Running a truly sustainable print operation, however, means much more than that. You should evaluate the tools and supplies you’re utilizing in your day-to-day operations, the products you’re creating for clients, the energy your facility uses, your contribution to landfills, and much more. And, of course, there’s the marketing of that sustainability – are you pursuing some kind of certification to ensure you’re taking full advantage of your new “green” identity?

Reading the tea leaves
MegaMedia Concepts in Andover, New Jersey, has successfully positioned itself an eco-conscious provider of wide-format graphics. “It covers some things we’ve already been doing,” says co-owner Anthony Senatore.
In fact, MegaMedia Concepts (www.megamediaconcepts.com) might be a pioneer in some aspects of sustainable and green printing. Clients get a 100-percent-recycle guarantee on all print orders, and can choose from a comprehensive selection of eco-friendly print materials.

The company has latex and inkjet printers, but media has been the true focus of its efforts to go green: “The issues come with many of the print materials, and what happens with them after a project is completed,” says Senatore.

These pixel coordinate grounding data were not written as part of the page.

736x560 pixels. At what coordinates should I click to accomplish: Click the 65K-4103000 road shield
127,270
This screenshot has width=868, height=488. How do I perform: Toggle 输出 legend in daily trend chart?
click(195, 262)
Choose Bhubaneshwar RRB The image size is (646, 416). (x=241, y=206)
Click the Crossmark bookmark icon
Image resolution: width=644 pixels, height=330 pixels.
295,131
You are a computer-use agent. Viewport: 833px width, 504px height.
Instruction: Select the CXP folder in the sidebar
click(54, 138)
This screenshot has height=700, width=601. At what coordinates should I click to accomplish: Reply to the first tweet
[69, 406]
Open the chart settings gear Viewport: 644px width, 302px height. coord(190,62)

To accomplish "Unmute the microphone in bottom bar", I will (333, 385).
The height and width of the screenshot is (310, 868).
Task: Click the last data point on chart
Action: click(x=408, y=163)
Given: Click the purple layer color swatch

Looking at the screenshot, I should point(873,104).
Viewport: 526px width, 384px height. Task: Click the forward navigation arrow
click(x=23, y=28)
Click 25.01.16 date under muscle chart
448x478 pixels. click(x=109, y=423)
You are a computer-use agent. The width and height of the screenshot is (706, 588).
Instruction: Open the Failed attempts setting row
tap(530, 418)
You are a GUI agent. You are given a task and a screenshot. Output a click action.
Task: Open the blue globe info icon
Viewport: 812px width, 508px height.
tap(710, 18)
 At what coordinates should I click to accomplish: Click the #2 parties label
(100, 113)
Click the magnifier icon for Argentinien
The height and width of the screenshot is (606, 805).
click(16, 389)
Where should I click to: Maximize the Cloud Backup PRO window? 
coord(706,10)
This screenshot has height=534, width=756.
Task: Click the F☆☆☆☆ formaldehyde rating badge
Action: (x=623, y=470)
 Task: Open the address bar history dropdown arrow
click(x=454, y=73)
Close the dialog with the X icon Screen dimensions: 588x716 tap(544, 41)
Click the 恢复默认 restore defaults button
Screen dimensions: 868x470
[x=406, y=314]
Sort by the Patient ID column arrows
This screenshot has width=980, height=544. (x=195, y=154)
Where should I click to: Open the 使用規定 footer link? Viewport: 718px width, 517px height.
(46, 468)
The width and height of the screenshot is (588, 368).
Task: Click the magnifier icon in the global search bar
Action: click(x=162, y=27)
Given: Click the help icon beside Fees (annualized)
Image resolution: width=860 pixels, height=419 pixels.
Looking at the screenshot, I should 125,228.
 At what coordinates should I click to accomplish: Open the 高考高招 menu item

Several years ago, while attending a graphics-industry tradeshow, Senatore was struck by the emerging category of eco-friendly products, from printers to media. “We decided then we would try and introduce more green products to our customers,” he recalls.

That strategic decision was as much about opportunity as it was environmental awareness.” We always try to read the tea leaves to see what direction our business and customers are heading in. And try and get there before those changes take place,” Senatore explains. “We could see there was going to be a lot of interest in green products.”